A search is in progress for the next head of Mercedes-Benz U.S. operations to replace Ernst Lieb, who was fired in October amid a crackdown on ethics violations at Daimler. Five names are being touted at the Stuttgart headquarters:
-- Marcus Breitschwerdt, former Mercedes-Benz Canada CEO, who moved to head Mercedes in Britain in April. He joined the carmaker in 1991 and has held senior roles in marketing, planning and sales, including director of marketing strategy for Mercedes-Benz Cars. Under Breitschwerdt's leadership Mercedes-Benz Canada more than doubled its sales and market share from 2003 to 2010. But Mercedes may not want to tear him from his new role so soon.

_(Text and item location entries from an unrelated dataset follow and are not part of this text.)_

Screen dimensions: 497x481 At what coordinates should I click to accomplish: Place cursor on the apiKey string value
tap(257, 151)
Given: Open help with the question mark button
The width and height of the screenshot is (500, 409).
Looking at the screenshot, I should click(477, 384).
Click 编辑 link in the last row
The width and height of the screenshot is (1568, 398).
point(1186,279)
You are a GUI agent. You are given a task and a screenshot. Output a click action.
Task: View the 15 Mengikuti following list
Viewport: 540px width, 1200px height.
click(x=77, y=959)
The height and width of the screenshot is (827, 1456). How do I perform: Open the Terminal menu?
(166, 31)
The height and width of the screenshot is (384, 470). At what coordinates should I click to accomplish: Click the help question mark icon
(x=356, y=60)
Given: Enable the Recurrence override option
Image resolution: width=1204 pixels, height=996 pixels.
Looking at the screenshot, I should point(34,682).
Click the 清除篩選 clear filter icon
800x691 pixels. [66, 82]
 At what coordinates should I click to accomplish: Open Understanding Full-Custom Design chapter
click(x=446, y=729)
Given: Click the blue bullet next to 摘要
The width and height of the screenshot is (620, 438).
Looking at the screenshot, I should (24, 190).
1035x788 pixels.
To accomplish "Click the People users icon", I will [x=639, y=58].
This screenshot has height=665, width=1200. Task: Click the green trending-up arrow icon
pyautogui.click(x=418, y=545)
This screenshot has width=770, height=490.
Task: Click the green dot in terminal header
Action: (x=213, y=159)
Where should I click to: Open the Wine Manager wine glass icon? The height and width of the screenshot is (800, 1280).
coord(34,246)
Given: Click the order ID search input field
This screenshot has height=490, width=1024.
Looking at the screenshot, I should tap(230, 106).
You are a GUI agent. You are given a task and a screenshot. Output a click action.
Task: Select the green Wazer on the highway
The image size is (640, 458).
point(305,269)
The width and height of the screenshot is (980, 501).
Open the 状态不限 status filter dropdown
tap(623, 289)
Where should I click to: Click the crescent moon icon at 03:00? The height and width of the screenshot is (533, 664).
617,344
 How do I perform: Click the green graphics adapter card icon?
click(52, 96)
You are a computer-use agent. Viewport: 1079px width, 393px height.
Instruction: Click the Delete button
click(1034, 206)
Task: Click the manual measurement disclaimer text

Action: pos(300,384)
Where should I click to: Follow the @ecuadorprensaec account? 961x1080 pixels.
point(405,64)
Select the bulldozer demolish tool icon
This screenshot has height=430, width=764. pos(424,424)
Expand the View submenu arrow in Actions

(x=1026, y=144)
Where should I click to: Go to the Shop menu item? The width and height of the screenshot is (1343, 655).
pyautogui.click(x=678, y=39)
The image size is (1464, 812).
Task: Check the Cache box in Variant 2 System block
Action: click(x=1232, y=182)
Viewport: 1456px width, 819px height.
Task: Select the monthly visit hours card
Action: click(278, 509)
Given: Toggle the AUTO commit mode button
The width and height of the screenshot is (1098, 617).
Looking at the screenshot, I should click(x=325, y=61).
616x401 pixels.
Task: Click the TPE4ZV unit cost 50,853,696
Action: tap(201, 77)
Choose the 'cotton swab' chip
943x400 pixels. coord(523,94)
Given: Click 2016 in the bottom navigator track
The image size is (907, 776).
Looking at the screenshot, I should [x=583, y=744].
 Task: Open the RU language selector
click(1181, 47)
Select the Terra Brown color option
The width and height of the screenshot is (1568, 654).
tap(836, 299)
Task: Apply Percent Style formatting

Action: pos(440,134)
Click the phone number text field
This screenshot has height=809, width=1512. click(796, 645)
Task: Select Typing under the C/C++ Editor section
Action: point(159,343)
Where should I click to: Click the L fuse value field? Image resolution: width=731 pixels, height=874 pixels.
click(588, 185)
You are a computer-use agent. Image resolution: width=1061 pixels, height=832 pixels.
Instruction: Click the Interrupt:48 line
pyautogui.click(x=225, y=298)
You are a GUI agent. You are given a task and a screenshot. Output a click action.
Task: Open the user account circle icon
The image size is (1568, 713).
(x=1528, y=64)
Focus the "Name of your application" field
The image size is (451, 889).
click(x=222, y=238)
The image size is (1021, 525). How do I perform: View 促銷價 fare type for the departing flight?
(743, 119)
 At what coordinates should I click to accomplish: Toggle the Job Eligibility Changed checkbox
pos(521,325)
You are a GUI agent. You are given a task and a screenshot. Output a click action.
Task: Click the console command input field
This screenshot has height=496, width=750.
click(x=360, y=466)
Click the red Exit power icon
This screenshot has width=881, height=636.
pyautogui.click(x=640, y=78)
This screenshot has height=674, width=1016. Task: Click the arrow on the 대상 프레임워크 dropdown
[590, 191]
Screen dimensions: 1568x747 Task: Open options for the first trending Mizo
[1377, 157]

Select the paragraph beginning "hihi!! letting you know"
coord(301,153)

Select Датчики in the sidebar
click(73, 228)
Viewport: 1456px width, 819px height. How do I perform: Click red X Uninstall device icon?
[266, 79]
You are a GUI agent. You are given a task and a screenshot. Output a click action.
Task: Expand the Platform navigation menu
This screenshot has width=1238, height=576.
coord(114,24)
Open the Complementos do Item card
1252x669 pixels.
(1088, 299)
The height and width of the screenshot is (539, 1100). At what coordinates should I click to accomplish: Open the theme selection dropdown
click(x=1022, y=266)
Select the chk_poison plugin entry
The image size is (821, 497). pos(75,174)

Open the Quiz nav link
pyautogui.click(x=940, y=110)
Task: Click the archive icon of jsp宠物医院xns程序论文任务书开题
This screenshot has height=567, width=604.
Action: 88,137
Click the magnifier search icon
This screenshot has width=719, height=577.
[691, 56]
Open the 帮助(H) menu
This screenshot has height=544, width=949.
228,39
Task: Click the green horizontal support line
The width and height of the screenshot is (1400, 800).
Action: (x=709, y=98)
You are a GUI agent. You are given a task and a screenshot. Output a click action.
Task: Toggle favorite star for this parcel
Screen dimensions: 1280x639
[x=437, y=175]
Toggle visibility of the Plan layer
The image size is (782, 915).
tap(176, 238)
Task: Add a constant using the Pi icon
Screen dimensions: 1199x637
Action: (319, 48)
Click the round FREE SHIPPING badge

-- Wolf-Dieter Kurz, CEO of Daimler's Turkish subsidiary since 2009. Kurz started his career with Mercedes-Benz in 1989 in the passenger vehicle unit. After posts in sales and marketing, aftersales and parts, project and product management, he was named head of aftersales in 2003. From 2004 to 2009, he was head of marketing for Mercedes passenger vehicles.
-- Matthias Luehrs, head of sales at Mercedes-Benz Cars, who is close to Mercedes global sales chief Joachim Schmidt. Luehrs had been managing director of Mercedes-Benz Cars for the Australia/Pacific region and CEO of Mercedes-Benz Latina.
-- Philipp Schiemer, vice president of marketing at Mercedes-Benz Cars, also one of Schmidt's confidants. He has been vice president of project management and vice president of sales in markets such as Brazil.
-- Michael Slater, head of Mercedes sales in the United States. He has no experience in leading a big market, but company insiders say it might be wise to promote him because he is familiar with Lieb's master plan for the United States and he has close contacts with dealers.
Theoretically, a hot candidate should be Klaus Maier, CEO of Mercedes-Benz China. (That's not the Klaus Maier who was Mercedes' former head of global sales and marketing; he left the company in 2009.) "But we won't tear a hole in China to fill one in the U.S.," a Daimler source told Automotive News.
It's delicate decision. Whoever accepts the new challenge won't be available to succeed Schmidt, who likely will retire in two or three years.
The United States is Mercedes' second-biggest market -- after Germany and ahead of China. So Lieb's successor needs to be picked quickly. And the new boss must continue to have a strong and close relationship with the brand's U.S. dealers, as Lieb did.